Social justice work is tiring, painful and unpopular, but there is nothing that is more important to me than this work. I am grateful that it is so integral to our foundation’s mission.

Consumer Health Foundation, as one of our board members puts it, has run into burning buildings when others were running out. So, it was an honor to receive a 2016 NCRP Impact Award, knowing that we were joining 17 other courageous peer foundations who have prioritized smart philanthropy practices such as targeted grantmaking and supporting advocacy and community organizing.

Since winning the award, we continued to demand bolder grantmaking and leadership of ourselves on racial equity, especially given our current moment. We revisited our grantmaking protocols and developed a new practice to ensure that our investments are truly impacting communities of color.

For the first time in our history, we are requiring that potential grantee partners use a racial equity impact assessment tool when applying for a grant. Although we are mindful of the burden that learning how to use a new tool places on our partners, we are committed to supporting the field of advocates who have asked for assistance in operationalizing racial equity. We believe that engaging in racial equity impact assessment is a first step.

According to Race Forward, a Racial Equity Impact Assessment (REIA) is a systematic examination of how different racial and ethnic groups will likely be affected by a proposed action or decision. REIAs are used to minimize unanticipated adverse consequences in a variety of contexts, including the analysis of proposed policies, institutional practices, programs, plans and budgetary decisions. The REIA can be a vital tool for preventing institutional racism and for identifying new options to remedy long-standing inequities.

In partnership with Western States Center and borrowing from existing tools, we have developed an REIA tool that asks questions such as:

  • Are people of color disproportionately and adversely impacted by this issue, policy, regulation, program, practice or budget? If yes, in what way and why?
  • Are stakeholders from different racial/ethnic groups – especially those most adversely impacted, leading the development of proposals to address the issue, policy, regulation, practice, program or budget? If not, who is missing? If yes, in what way? If not, why not and how can they become engaged?
  • Do the stakeholders know the systems of power that must be interrupted in order to gain racial equity? If no, what would be needed to make that possible?
  • If there is a policy, regulation, practice, program or budget under consideration to address an issue, does it address the root causes of racial inequities and racialized outcomes? If not, how could it address the root causes?
  • If there is a policy, regulation, practice, program or budget under consideration, can you anticipate adverse impacts of unintended consequences?

It is no longer enough to say that our organizations are impacting communities of color because of the issues that we work on or where we are located. To reduce inequities, we must do more. We must analyze the way history informs current conditions faced by communities of color in order to determine the right interventions.

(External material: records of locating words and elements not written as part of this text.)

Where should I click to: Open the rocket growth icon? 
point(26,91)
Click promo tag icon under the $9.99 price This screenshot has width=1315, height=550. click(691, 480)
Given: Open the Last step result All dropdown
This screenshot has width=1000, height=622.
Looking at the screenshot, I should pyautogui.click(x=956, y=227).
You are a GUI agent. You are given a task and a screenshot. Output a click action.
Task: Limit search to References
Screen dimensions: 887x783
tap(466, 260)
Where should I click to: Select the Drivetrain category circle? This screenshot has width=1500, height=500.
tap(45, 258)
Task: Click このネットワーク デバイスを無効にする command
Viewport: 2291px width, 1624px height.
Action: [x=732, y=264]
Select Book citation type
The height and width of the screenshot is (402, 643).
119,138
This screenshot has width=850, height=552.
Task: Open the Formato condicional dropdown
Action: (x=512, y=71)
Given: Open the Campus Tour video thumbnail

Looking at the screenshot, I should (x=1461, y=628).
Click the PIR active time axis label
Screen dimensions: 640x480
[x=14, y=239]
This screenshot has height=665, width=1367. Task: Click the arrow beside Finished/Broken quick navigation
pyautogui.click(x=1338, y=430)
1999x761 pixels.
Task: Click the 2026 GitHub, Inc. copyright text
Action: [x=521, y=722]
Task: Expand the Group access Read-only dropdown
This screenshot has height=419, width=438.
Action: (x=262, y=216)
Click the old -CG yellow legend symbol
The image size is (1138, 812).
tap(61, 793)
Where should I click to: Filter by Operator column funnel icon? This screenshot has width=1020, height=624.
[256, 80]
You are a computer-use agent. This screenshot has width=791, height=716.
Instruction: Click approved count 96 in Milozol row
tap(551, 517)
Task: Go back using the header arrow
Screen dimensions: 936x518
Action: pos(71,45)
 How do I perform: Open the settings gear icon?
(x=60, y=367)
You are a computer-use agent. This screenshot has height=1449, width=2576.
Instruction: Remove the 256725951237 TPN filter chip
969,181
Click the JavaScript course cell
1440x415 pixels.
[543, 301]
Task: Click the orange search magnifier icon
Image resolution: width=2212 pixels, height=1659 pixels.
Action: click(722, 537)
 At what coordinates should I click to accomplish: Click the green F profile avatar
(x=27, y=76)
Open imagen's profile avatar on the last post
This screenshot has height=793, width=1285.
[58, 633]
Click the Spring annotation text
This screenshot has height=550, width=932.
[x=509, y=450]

We must disaggregate data by race/ethnicity to identify groups and places where our interventions will have the most impact. We must be in partnership with communities so that those most impacted are leading the development of solutions. And we must work with our elected officials and agency leaders to educate them about the solutions that they can formulate into policies, programs and systems changes to advance racial equity.

For some, thinking in this way has been difficult. For others, it is very natural to consider their work through a racial equity lens. We recognize the continuum, and we are balancing the need to take leadership in this way while providing capacity building for advocates who are expressing commitment to racial equity.

We will share lessons with the field after our first full year of implementation, and we hope other funders will join us in having more intentional conversations with our grantee partners about how their work advances racial equity.